Records for locating displayed items:
##########
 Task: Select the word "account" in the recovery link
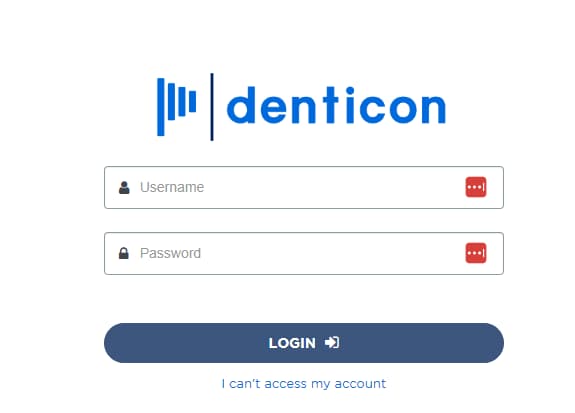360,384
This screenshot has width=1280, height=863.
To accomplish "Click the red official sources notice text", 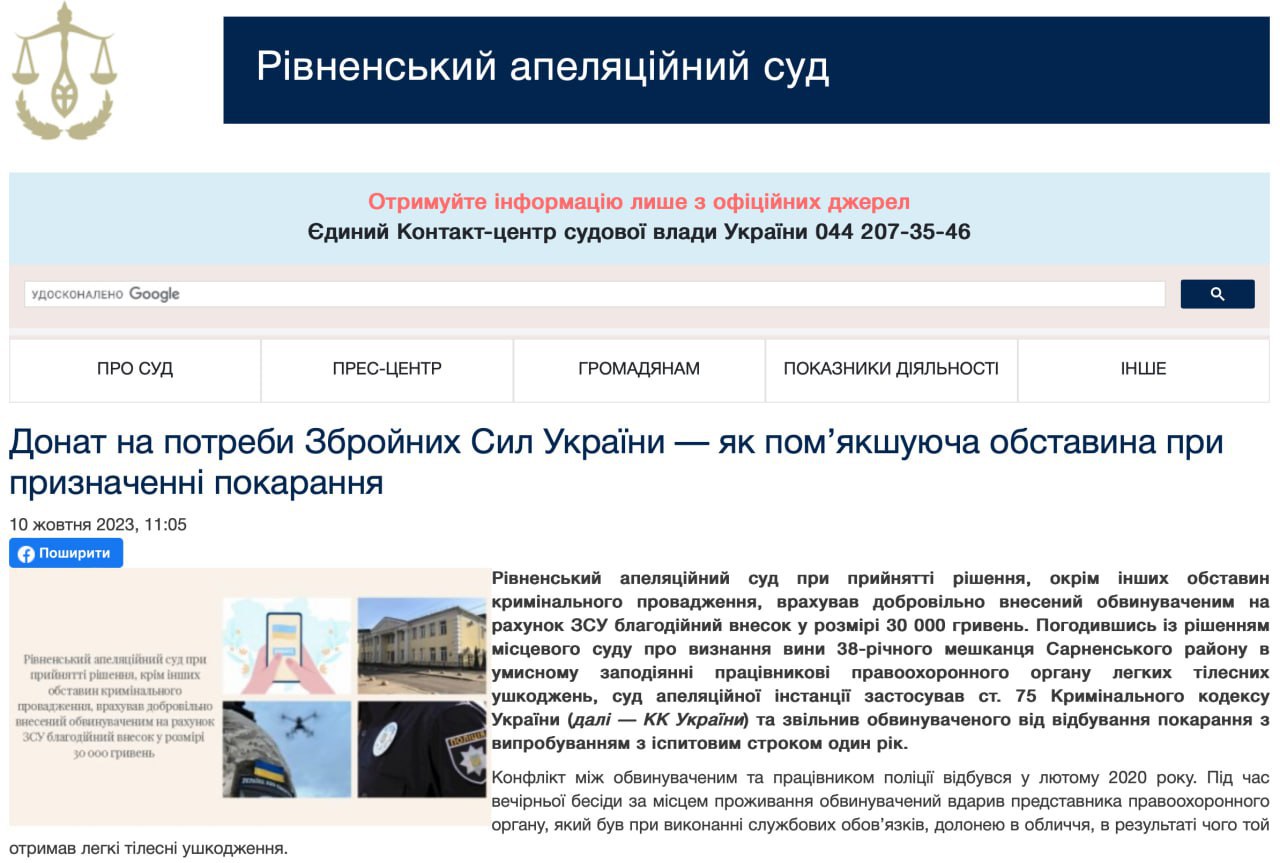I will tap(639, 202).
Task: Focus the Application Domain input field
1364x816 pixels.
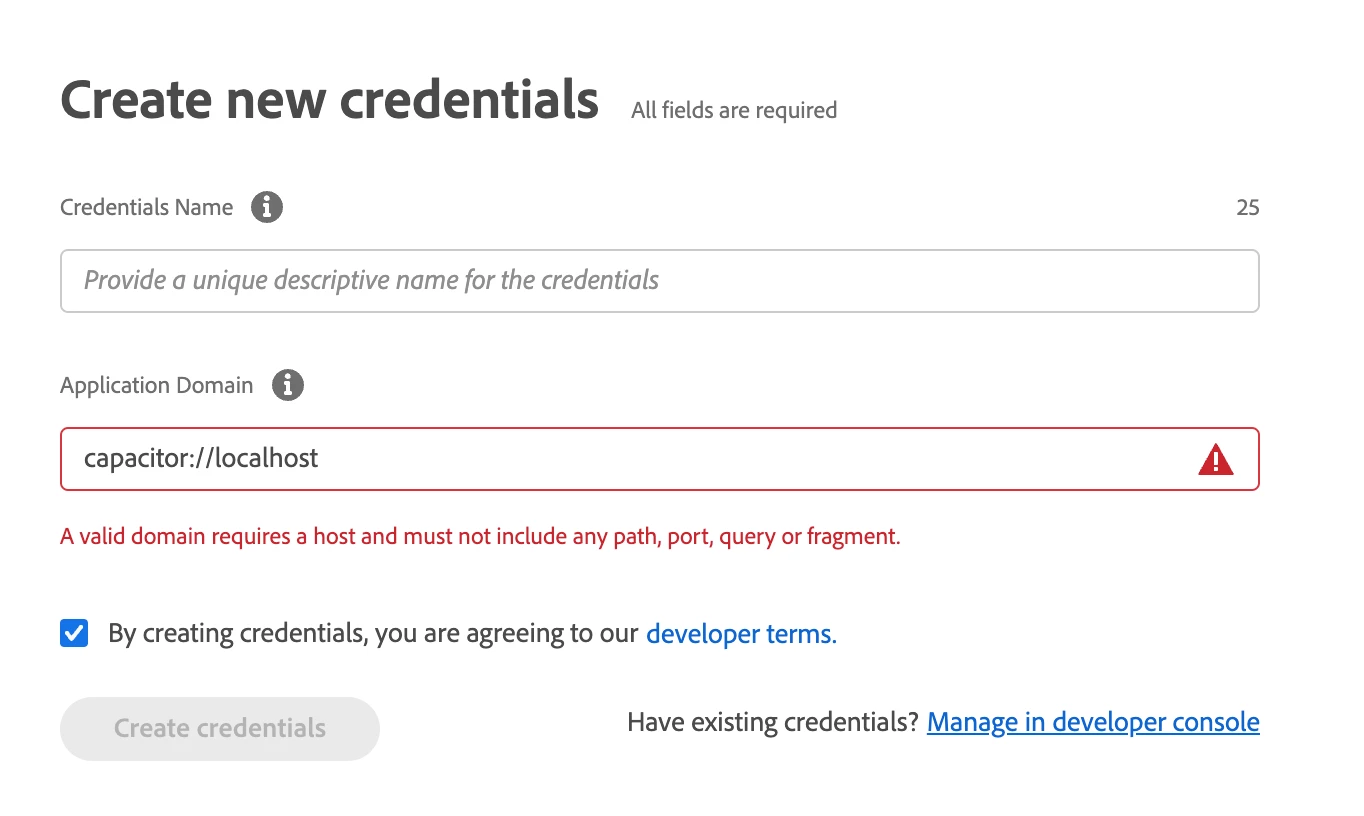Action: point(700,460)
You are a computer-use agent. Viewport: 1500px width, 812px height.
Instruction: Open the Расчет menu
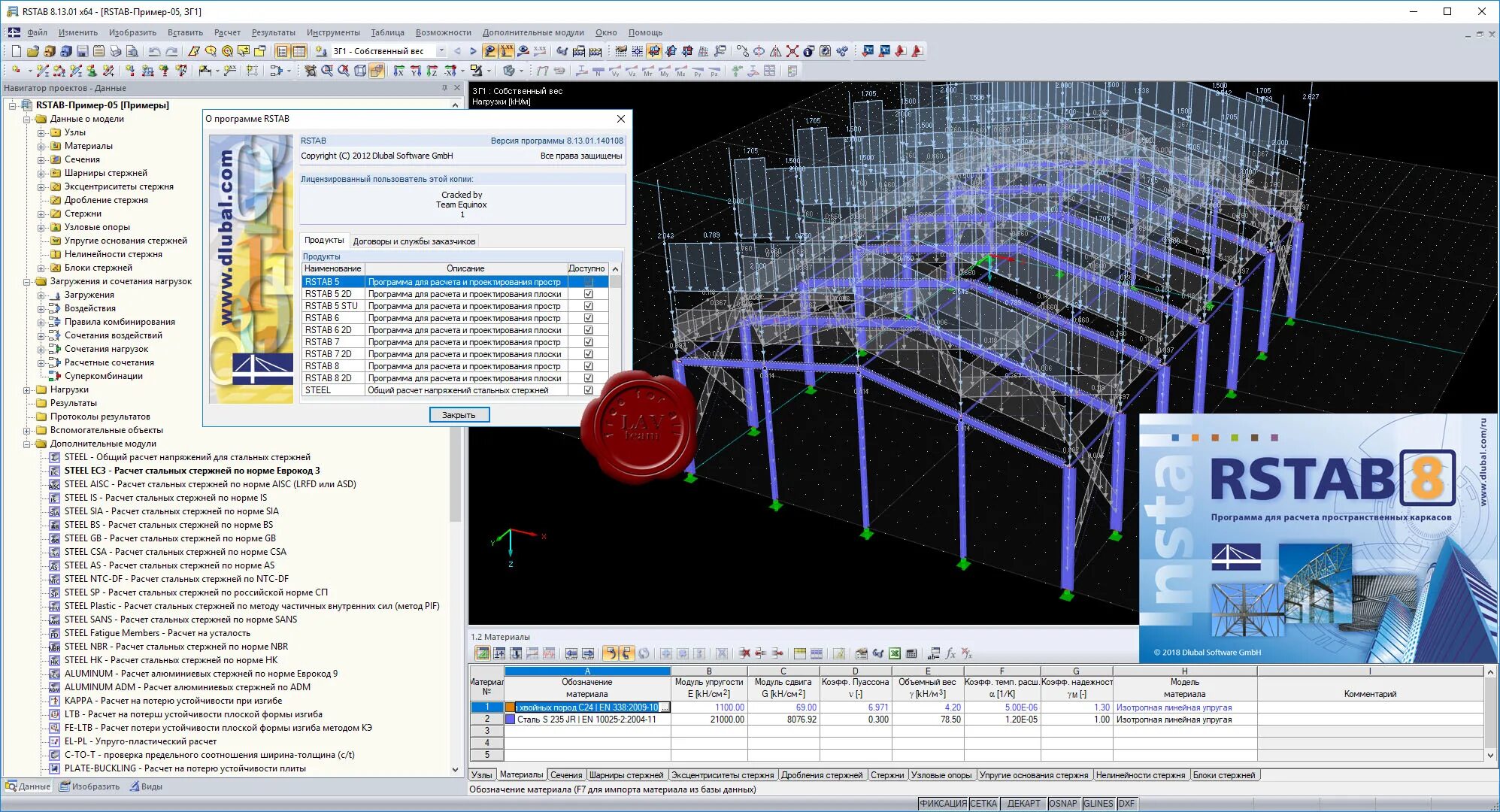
##########
Exercise task:
Please count the lines above that contain the string "width", and reply with the number only.

Answer to this problem:
2